(Saved data entries)
────────────────
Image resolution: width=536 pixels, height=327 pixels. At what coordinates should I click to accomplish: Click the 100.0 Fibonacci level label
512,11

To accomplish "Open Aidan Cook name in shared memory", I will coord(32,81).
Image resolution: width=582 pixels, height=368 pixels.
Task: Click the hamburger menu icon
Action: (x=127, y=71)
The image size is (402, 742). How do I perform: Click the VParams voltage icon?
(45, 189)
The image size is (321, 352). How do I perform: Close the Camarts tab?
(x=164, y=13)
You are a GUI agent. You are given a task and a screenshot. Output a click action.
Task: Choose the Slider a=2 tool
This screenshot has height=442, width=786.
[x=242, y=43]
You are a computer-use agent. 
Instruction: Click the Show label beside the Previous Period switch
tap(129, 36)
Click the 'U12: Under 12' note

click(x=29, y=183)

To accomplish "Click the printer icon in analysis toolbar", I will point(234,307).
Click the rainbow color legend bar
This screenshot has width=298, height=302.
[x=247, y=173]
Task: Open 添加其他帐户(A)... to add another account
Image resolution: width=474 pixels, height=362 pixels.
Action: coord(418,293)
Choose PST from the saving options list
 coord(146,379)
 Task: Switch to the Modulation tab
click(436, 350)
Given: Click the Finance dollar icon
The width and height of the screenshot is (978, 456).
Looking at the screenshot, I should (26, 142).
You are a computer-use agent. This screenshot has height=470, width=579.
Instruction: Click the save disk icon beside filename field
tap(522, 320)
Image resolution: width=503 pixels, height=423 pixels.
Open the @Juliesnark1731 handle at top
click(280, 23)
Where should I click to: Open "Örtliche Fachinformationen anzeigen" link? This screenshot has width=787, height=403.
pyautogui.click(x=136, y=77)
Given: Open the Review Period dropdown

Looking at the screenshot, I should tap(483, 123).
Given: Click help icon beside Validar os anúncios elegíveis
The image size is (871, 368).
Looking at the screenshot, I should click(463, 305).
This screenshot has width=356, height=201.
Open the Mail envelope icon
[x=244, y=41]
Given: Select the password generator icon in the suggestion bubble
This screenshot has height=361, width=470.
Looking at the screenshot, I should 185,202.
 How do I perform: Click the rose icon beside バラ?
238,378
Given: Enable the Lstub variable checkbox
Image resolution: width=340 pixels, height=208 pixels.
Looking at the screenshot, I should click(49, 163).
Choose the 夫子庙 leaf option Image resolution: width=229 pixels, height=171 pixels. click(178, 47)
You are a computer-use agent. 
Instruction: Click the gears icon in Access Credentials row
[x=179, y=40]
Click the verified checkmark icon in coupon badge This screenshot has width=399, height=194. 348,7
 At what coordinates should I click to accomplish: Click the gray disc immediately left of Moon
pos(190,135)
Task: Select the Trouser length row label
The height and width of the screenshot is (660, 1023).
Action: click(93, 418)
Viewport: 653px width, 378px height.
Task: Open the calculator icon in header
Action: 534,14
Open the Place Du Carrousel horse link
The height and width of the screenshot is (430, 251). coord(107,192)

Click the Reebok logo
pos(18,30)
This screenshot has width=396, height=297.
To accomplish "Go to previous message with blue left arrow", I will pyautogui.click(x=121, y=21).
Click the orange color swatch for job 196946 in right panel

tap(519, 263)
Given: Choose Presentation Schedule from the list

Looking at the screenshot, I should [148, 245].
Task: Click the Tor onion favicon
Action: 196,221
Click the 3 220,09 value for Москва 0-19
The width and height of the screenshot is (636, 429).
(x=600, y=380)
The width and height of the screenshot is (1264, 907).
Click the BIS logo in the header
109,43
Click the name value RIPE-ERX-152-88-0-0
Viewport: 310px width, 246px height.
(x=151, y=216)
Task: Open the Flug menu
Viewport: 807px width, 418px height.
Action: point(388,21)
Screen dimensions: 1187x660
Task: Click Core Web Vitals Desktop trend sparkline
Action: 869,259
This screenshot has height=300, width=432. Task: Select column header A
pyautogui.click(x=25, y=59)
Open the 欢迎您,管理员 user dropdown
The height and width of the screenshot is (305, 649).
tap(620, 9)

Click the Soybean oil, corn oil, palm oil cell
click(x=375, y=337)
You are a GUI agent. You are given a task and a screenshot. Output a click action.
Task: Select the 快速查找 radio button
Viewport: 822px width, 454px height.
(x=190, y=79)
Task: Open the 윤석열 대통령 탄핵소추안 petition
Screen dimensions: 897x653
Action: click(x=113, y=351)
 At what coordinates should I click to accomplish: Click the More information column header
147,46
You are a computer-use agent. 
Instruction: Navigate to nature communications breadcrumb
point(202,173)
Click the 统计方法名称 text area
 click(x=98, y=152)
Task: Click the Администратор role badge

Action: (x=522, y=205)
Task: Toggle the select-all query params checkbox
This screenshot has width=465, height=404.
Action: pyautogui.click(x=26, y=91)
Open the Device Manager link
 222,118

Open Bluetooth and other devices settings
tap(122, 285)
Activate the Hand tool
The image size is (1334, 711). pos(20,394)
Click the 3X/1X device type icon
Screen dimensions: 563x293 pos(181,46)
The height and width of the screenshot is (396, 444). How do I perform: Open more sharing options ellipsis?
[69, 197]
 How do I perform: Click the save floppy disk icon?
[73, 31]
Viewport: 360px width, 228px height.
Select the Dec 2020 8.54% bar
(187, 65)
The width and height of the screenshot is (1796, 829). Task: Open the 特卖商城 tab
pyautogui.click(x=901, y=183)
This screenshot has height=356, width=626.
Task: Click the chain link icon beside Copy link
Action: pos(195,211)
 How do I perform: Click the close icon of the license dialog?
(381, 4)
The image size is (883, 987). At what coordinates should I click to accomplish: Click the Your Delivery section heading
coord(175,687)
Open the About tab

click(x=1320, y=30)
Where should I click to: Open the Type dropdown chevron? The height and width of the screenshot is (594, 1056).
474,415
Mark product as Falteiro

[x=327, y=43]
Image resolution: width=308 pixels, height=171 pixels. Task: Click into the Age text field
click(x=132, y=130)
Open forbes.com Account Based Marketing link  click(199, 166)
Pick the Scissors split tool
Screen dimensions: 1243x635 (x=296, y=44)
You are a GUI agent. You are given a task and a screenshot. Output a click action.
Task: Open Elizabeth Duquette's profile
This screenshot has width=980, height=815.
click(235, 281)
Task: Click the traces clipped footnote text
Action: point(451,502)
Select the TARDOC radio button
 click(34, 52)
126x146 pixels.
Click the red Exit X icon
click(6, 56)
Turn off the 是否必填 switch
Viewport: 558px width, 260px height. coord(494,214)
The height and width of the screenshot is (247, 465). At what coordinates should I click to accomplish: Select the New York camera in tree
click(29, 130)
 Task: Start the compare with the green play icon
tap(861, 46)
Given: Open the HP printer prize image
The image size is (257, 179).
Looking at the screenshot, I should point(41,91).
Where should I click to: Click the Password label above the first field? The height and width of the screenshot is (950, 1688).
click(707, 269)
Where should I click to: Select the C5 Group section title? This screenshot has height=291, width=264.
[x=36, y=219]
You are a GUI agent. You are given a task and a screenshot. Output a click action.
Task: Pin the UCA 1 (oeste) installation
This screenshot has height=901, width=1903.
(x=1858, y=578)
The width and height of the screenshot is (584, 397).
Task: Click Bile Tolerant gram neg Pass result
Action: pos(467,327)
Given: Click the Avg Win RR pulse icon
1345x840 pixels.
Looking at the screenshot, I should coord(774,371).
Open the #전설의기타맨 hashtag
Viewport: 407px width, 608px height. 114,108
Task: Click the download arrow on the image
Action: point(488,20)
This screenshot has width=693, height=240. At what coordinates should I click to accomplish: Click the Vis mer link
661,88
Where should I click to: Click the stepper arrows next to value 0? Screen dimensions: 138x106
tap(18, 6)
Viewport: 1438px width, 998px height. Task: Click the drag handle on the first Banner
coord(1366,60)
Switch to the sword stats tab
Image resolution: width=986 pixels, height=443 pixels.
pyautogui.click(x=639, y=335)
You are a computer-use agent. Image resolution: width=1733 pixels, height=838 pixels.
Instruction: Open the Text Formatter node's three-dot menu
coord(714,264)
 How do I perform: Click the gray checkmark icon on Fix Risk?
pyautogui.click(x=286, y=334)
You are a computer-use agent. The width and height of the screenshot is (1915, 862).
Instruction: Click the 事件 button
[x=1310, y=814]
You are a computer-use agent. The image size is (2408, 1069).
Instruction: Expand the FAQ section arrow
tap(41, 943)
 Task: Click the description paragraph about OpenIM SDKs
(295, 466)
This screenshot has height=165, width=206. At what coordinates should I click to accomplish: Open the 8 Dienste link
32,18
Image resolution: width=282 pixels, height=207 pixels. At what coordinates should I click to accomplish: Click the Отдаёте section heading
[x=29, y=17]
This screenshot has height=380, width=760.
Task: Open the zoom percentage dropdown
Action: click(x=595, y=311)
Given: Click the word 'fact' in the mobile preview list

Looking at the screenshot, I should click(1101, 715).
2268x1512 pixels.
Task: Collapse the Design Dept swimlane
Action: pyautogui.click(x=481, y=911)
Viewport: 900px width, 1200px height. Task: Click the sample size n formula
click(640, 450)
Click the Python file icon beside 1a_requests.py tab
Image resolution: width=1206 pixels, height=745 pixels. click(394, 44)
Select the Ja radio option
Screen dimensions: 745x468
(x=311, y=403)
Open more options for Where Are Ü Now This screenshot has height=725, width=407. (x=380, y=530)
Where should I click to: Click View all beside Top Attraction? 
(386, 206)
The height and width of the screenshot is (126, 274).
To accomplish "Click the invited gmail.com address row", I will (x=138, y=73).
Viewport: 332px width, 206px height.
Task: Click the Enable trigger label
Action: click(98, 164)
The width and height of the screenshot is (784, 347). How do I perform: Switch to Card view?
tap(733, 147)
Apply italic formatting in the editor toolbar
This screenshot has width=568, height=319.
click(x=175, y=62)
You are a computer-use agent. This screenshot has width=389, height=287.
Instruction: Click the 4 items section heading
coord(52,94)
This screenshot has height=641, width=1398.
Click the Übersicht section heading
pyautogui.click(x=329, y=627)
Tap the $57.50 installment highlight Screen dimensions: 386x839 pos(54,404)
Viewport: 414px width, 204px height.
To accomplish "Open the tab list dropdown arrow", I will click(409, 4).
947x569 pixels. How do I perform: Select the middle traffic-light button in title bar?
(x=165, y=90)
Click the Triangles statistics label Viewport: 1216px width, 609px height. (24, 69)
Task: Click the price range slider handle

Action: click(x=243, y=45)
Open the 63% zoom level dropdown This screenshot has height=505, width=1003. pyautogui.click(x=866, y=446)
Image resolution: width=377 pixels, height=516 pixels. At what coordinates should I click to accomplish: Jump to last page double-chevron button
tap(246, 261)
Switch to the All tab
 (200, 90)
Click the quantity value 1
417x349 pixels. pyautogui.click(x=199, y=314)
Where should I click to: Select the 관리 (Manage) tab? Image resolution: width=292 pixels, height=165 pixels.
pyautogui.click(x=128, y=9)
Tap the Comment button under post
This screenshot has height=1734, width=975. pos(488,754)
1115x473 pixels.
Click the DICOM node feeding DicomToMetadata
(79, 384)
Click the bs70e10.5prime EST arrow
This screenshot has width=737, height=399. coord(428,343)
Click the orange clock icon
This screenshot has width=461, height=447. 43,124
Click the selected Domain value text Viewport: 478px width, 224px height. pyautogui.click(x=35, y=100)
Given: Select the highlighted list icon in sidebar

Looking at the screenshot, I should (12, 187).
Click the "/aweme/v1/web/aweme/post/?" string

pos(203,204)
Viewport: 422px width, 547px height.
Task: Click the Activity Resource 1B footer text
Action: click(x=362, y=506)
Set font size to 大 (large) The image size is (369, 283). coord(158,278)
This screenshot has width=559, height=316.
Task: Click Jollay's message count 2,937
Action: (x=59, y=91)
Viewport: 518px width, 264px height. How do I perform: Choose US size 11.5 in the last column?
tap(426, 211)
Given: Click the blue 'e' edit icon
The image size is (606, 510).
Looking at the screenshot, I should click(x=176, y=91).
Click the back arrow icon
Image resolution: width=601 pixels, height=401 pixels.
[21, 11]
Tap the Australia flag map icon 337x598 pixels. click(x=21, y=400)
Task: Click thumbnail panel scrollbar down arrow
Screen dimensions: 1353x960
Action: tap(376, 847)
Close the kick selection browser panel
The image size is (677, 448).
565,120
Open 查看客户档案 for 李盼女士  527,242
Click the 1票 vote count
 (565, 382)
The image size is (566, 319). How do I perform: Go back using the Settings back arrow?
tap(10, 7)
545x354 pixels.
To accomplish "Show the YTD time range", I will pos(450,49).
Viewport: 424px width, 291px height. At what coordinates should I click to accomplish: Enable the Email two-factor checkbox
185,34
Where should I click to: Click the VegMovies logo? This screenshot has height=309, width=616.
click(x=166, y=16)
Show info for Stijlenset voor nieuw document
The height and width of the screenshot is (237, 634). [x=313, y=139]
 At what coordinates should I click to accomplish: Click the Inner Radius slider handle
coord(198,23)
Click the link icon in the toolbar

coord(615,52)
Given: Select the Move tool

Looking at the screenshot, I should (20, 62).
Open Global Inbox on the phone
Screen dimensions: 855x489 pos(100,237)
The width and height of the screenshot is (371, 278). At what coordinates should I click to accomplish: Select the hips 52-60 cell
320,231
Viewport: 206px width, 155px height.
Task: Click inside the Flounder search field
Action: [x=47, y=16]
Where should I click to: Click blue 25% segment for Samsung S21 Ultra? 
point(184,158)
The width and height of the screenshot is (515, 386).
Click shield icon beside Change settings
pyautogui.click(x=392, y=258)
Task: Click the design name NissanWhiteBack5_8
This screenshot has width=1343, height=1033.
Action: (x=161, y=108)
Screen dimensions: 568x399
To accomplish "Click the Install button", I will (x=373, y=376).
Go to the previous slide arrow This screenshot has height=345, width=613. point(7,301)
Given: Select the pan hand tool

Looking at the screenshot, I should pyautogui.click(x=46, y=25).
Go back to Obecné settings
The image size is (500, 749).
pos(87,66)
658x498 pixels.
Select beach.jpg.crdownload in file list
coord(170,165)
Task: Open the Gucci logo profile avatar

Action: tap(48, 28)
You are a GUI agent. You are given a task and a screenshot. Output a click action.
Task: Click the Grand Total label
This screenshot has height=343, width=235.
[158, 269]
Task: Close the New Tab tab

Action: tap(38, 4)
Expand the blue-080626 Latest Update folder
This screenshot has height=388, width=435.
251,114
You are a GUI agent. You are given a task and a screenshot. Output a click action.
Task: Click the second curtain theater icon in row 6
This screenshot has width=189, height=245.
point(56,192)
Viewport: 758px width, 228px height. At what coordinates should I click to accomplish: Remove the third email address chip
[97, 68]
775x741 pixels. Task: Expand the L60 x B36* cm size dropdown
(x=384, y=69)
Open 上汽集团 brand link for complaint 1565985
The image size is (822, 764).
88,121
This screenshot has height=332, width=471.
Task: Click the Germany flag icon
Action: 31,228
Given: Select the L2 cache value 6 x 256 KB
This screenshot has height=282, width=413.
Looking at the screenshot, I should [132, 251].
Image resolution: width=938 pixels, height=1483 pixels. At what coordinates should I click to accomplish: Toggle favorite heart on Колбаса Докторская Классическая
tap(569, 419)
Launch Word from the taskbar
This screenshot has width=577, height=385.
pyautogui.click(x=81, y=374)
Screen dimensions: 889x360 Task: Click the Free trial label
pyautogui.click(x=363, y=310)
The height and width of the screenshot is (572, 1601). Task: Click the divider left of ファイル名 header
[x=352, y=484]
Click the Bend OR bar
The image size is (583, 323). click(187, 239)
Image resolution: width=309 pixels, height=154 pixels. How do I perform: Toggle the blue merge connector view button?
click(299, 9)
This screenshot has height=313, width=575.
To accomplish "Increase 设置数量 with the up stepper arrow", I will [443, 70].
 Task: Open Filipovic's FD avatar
────────────────
### WHAT THE TASK ASKS
An exact copy of the lines above, from the one containing "Open more options" down to the one containing "The height and width of the screenshot is (126, 274)." and including both, is the whole answer; retype it and nothing else.

### TASK RESPONSE
Open more options for Where Are Ü Now This screenshot has height=725, width=407. (x=380, y=530)
Where should I click to: Click View all beside Top Attraction? 
(386, 206)
The height and width of the screenshot is (126, 274).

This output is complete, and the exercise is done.